The SMM continued monitoring in Kherson, Odessa, Lviv, Ivano-Frankivsk, Kharkiv, Dnipro, Chernivtsi, and Kyiv.
*Restrictions of SMM’s freedom of movement or other impediments to fulfilment of its mandate
The SMM’s monitoring and freedom of movement are restricted by security hazards and threats, including risks posed by mines, UXO, and other impediments – which vary from day to day. The SMM’s mandate provides for safe and secure access throughout Ukraine. All signatories of the Package of Measures have agreed on the need for this safe and secure access, that restriction of the SMM’s freedom of movement constitutes a violation, and on the need for rapid response to these violations. They have also agreed that the JCCC should contribute to such response and co-ordinate mine clearance.
Denial of access:
- On 28 January, a Ukrainian Armed Forces officer of the JCCC told the SMM that no demining activities had taken place during the previous 24 hours in the Stanytsia Luhanska disengagement area and that, with the exception of the main road, the SMM’s safety could not be guaranteed in the surrounding areas due to the possible presence of mines and/or UXO. The SMM did not consider it safe to proceed and informed the JCCC.

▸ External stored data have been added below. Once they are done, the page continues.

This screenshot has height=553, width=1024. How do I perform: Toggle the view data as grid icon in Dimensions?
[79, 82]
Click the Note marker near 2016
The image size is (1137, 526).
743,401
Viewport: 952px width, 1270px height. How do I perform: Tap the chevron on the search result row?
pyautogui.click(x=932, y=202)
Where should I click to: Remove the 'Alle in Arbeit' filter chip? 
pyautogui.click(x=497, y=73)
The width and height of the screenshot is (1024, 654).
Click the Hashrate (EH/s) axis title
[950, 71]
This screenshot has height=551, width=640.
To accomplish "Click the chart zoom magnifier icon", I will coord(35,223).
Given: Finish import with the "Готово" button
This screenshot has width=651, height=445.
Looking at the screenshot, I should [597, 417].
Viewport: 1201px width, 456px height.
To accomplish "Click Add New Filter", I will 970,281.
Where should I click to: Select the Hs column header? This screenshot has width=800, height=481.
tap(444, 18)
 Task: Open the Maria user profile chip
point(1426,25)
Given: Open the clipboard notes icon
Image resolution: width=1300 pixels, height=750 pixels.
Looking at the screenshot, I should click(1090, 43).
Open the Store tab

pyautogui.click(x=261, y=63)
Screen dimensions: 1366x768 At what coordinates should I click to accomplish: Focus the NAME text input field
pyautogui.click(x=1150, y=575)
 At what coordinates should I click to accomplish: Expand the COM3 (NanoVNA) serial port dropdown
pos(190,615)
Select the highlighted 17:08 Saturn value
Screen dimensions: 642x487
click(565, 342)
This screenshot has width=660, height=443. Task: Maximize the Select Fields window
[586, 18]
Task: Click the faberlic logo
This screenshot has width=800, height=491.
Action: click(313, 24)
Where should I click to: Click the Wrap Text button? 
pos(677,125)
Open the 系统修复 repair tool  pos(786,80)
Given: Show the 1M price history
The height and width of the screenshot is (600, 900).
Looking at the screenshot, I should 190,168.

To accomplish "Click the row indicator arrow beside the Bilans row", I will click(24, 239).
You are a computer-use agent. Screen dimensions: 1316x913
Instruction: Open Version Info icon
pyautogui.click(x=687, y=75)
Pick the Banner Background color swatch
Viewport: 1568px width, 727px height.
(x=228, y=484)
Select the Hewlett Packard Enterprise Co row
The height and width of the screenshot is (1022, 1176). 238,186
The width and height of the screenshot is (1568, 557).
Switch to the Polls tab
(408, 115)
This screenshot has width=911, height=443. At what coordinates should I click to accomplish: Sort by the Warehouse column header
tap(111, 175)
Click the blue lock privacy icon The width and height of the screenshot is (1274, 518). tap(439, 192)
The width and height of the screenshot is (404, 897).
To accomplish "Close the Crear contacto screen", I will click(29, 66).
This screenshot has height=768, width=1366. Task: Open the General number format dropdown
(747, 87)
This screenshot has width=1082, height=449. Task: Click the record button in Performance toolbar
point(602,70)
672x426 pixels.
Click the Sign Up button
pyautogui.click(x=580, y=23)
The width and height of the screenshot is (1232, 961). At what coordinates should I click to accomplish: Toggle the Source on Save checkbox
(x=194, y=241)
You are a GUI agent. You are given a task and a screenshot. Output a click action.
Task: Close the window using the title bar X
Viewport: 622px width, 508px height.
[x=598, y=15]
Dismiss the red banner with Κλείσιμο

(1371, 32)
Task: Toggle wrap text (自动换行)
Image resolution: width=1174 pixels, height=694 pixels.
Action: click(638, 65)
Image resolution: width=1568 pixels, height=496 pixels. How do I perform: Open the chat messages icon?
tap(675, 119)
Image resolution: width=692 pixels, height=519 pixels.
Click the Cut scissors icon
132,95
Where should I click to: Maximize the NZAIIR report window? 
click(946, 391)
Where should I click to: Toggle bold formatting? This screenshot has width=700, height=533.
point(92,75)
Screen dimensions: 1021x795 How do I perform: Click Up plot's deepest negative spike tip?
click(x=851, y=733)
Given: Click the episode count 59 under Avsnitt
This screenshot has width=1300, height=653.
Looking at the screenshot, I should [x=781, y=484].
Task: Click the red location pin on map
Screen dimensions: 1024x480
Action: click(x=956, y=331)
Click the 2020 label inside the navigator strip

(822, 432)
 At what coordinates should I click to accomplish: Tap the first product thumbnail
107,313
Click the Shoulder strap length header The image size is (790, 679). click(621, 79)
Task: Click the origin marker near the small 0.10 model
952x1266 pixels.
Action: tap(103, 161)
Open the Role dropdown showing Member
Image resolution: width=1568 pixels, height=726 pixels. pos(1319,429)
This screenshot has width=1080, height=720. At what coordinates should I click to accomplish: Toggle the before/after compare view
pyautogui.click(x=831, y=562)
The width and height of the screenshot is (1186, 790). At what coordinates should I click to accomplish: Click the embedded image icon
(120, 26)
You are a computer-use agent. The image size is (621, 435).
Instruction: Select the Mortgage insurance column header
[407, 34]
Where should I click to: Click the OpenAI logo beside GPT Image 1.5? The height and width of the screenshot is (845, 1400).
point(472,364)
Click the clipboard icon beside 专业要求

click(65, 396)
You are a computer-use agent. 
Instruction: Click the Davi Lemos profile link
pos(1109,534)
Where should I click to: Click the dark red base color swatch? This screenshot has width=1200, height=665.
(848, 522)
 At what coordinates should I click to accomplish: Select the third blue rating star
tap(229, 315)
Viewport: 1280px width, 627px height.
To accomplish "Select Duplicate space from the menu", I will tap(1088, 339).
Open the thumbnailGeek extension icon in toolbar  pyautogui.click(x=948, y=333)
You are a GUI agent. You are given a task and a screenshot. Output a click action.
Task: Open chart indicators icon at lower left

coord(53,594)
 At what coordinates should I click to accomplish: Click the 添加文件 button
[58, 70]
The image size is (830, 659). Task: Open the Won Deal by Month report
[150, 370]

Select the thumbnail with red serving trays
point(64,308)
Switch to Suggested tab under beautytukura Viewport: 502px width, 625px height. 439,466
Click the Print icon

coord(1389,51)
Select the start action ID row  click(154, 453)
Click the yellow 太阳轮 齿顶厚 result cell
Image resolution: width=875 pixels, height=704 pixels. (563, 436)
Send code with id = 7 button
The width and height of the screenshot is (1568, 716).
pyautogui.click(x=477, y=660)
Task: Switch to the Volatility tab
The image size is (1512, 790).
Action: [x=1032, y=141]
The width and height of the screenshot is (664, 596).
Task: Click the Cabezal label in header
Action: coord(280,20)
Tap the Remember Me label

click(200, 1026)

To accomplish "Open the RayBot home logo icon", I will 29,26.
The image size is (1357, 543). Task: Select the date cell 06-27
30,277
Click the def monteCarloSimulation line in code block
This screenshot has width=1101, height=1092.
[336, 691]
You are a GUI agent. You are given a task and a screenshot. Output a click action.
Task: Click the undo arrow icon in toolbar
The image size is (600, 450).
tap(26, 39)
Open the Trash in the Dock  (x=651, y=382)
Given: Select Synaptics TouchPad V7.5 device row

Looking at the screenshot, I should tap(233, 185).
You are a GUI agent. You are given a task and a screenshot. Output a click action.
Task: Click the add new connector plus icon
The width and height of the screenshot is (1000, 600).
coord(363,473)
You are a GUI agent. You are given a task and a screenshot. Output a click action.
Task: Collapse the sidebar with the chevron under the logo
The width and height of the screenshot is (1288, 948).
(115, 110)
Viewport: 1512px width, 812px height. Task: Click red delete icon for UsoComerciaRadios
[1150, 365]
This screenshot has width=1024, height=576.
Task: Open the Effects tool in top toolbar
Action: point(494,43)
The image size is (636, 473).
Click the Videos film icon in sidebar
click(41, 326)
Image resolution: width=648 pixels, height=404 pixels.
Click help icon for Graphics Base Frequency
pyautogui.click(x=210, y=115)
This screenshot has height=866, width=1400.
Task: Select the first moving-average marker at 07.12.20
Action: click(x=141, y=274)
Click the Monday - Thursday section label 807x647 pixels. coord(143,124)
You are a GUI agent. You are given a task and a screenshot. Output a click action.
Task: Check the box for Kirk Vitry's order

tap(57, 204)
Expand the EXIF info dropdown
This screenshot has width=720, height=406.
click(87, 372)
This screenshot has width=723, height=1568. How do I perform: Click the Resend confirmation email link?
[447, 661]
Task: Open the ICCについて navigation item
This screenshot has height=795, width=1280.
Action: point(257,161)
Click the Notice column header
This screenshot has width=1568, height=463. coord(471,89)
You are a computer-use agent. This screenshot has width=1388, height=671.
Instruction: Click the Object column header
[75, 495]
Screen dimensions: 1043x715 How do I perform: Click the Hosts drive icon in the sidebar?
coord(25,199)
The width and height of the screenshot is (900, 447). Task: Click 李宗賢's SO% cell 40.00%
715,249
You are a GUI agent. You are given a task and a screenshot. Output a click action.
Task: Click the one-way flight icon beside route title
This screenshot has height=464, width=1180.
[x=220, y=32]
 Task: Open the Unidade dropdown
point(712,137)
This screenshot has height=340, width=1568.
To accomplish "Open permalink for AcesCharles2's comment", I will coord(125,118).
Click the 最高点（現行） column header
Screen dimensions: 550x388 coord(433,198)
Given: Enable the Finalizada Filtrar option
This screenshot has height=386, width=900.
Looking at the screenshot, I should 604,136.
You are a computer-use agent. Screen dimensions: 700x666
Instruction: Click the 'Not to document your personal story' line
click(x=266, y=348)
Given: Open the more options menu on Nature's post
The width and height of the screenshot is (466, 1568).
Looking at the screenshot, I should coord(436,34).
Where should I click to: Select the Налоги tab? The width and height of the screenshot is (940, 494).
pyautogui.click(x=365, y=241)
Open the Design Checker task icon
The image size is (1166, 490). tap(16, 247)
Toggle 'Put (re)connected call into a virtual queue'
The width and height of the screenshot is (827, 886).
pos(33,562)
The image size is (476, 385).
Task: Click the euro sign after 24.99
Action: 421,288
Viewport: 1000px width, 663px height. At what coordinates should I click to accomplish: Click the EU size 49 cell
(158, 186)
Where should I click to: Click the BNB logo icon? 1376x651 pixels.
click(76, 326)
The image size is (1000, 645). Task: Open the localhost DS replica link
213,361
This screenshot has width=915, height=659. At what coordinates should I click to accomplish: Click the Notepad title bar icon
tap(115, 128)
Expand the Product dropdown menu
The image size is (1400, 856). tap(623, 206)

- On 28 and 29 January an armed “LPR” member told the SMM that no demining activities had taken place during the previous 24 hours in the Zolote disengagement area. Due to the danger of mines the SMM did not consider it safe to proceed and informed the JCCC.
- On 28 and 29 January, due to the lack of security guarantees and possible threat from mines, the SMM could not travel west from “DPR”-controlled Petrivske. The SMM informed the JCCC both times.
- On 28 and 29 January, on the road between Popasna and Katerynivka, the SMM could not proceed due to the presence of anti-tank obstacles. Ukrainian Armed Forces personnel told the SMM that the area was mined. The SMM informed the JCCC both times.
- On 29 January, armed “DPR” members at a checkpoint in Yasynuvata did not allow the SMM to proceed, saying that due to fighting in the area the SMM would need an escort approved both by “DPR” members and the JCCC. The SMM informed the JCCC.
- On 28 and 29 January, an armed “DPR” member in Petrivske escorted the SMM while it retrieved data from the SMM camera. The SMM informed the JCCC both times.
 This hardware is not proscribed by the provisions of the Minsk agreements on the withdrawal of weapons.